George Edwin MacLean (1899-1911)

George Edwin MacLean

Oil on canvas by Alide Gollancz, 1923

Under the leadership of George MacLean, the University of Iowa moved to the forefront of America’s public universities. The University received a high ranking for the first time in a 1911 survey of the nation’s universities conducted by the U.S. Bureau of Education.

MacLean received his A.B. at Williams College and, in 1874, his B.D. degree from the Yale Divinity School. After several years in the ministry, he studied at the universities of Leipzig and Berlin, receiving his Ph.D. degree at Leipzig in 1883.

After serving 12 years as a member of the faculty at the University of Minnesota, he became chancellor of the University of Nebraska in 1897 before arriving in Iowa City two years later.

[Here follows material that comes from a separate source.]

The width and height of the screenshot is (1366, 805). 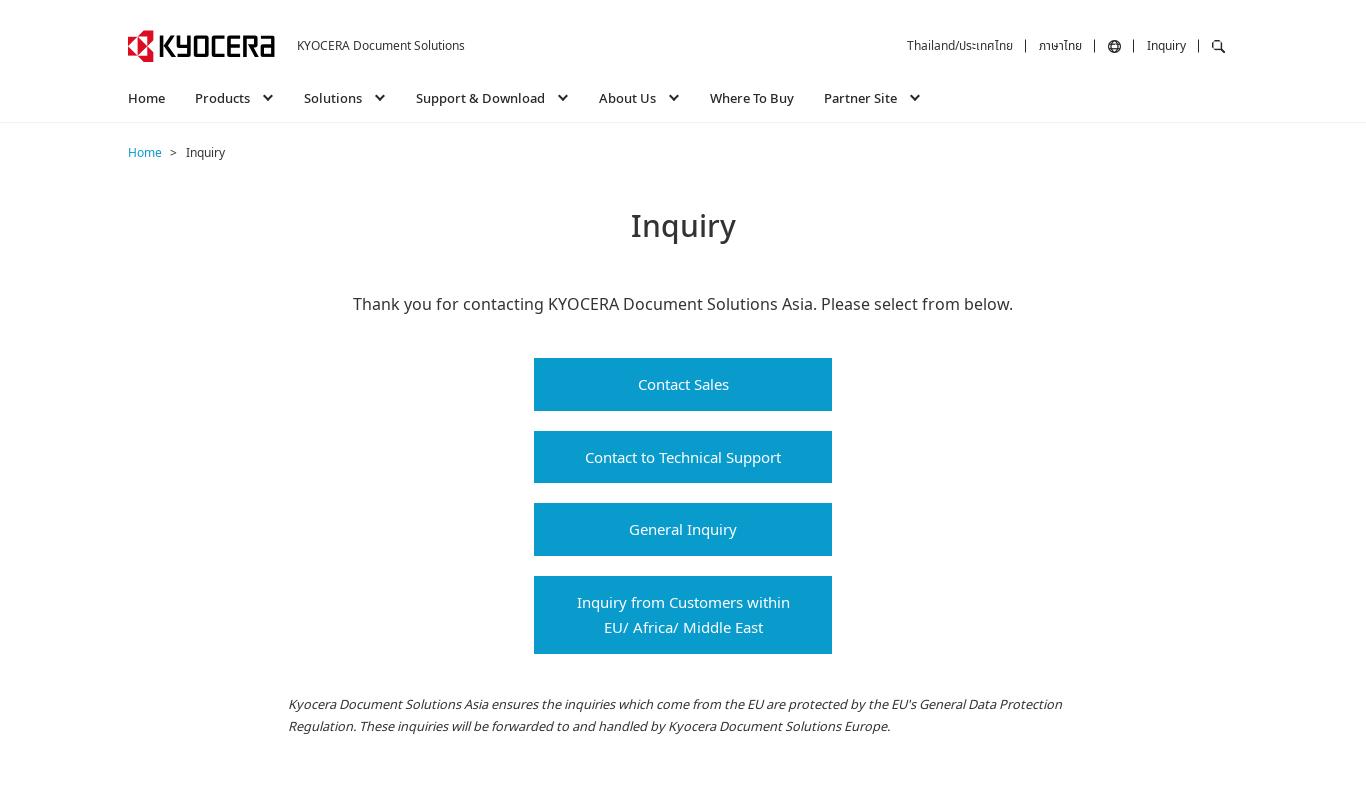 I want to click on 'Partner Site', so click(x=859, y=96).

New colleges were organized at Iowa during MacLean’s administration, including the College of Applied Science (now Engineering), the College of Education, and the Graduate College. Most notable were his efforts to raise academic standards, including admission requirements and the level of scholarship at both undergraduate and graduate levels.

MacLean was born in Rockville, Connecticut, on August 31, 1850, and married Clara Stanley Taylor on May 20, 1874. MacLean died in Washington, D.C., on May 3, 1938, at age 87.